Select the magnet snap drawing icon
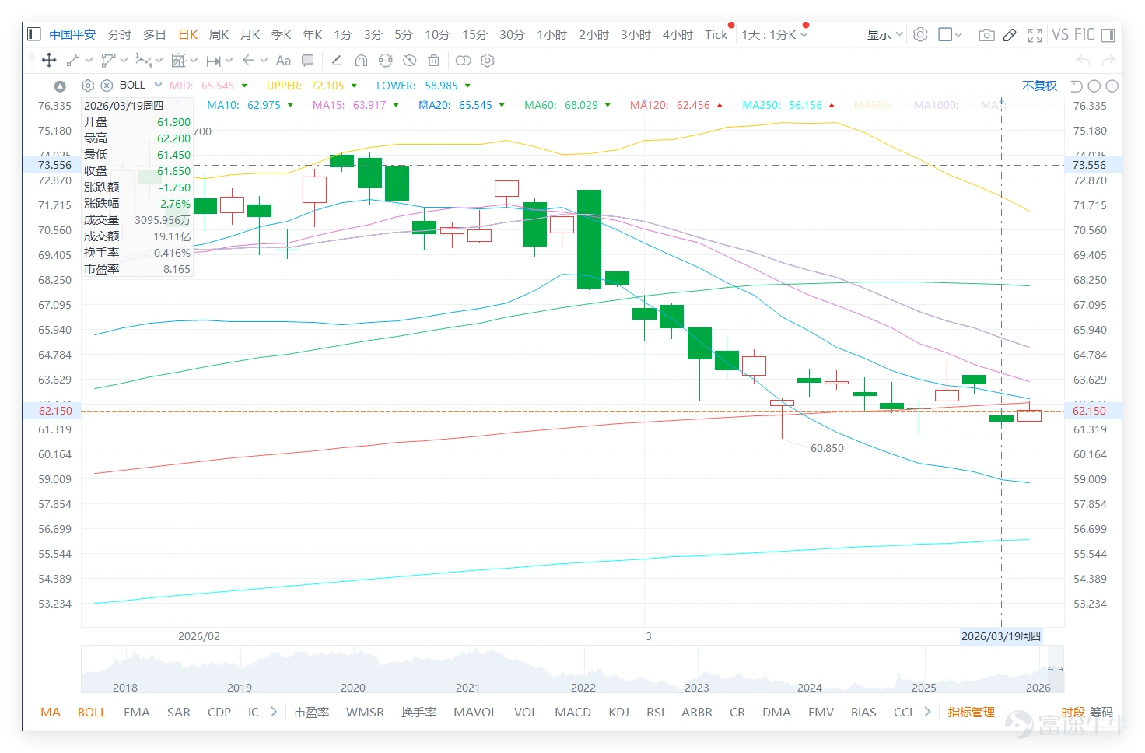 [361, 61]
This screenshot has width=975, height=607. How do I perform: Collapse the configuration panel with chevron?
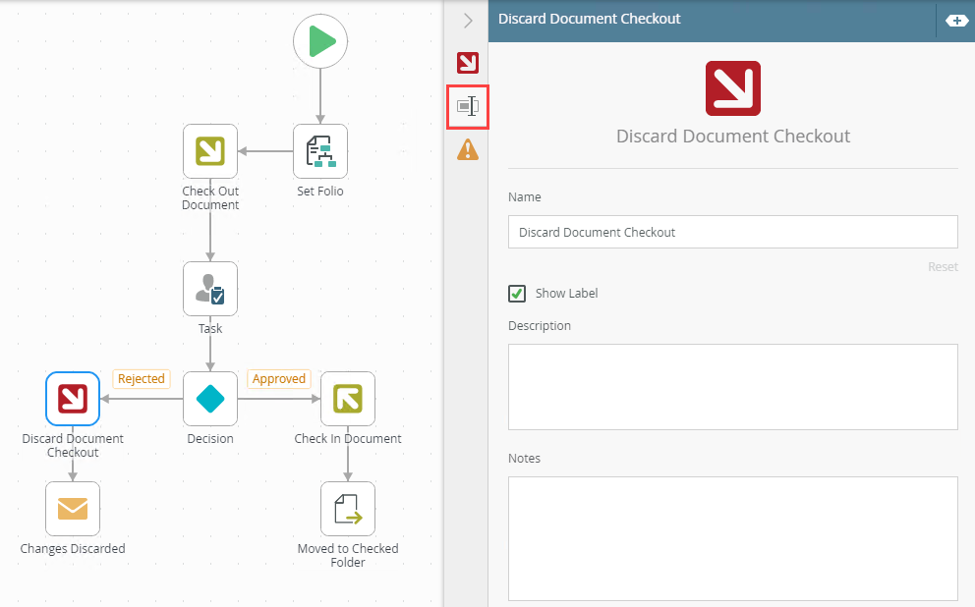click(468, 20)
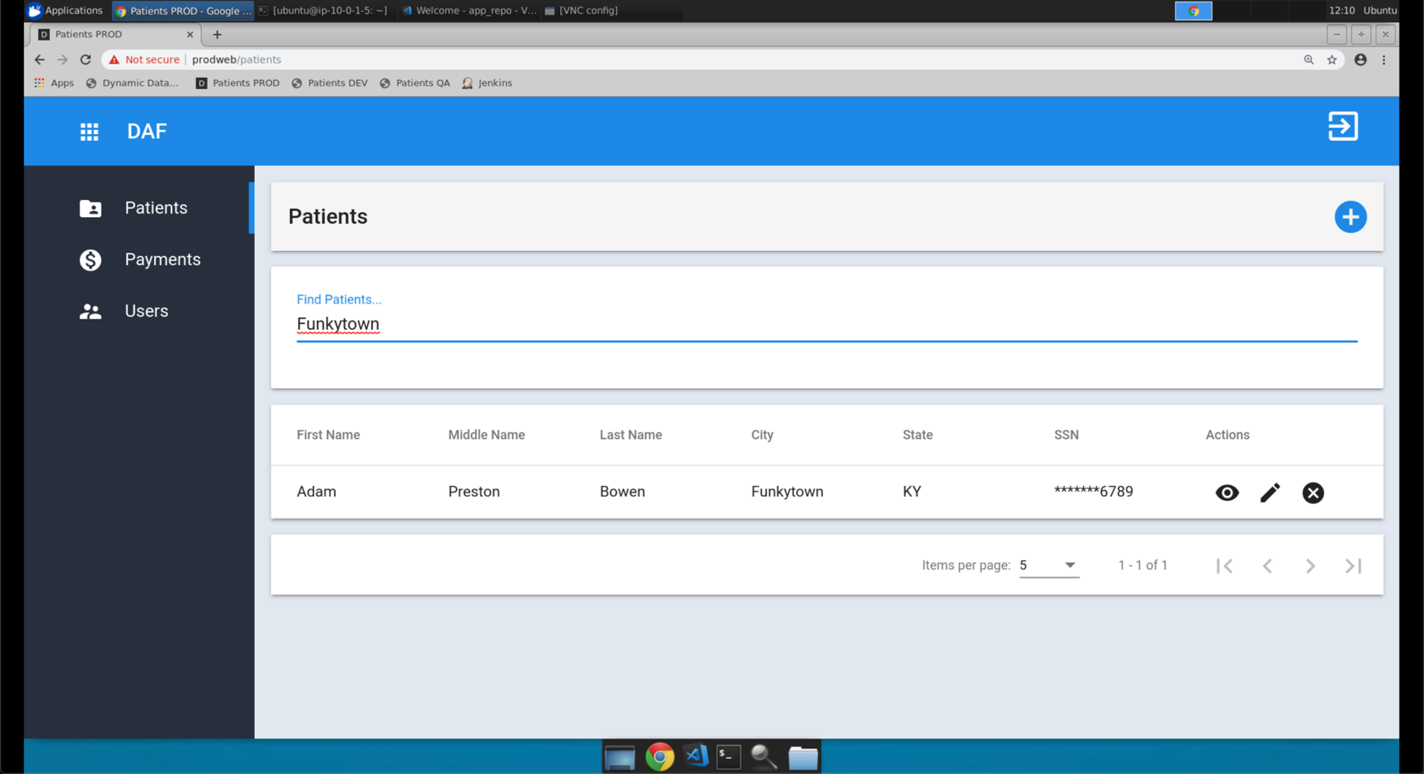Go to the next page of results
The width and height of the screenshot is (1424, 774).
1310,565
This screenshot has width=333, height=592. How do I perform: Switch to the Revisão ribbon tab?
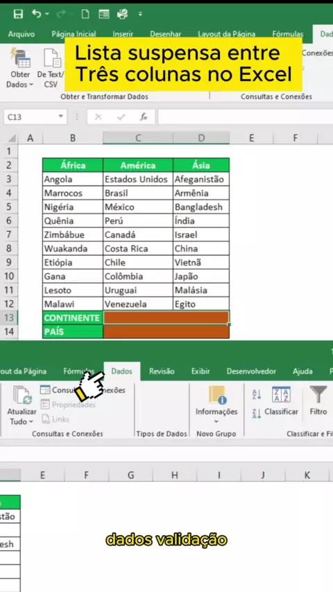(x=162, y=371)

# PROMPT
Print the material above exactly, skipping its images.

# REPLY
Select the magnet snap drawing icon
 [361, 61]
This screenshot has width=975, height=607. How do I perform: Collapse the configuration panel with chevron?
click(468, 20)
Go to the next page of results
The width and height of the screenshot is (1424, 774).
1310,565
This screenshot has width=333, height=592. How do I perform: Switch to the Revisão ribbon tab?
(x=162, y=371)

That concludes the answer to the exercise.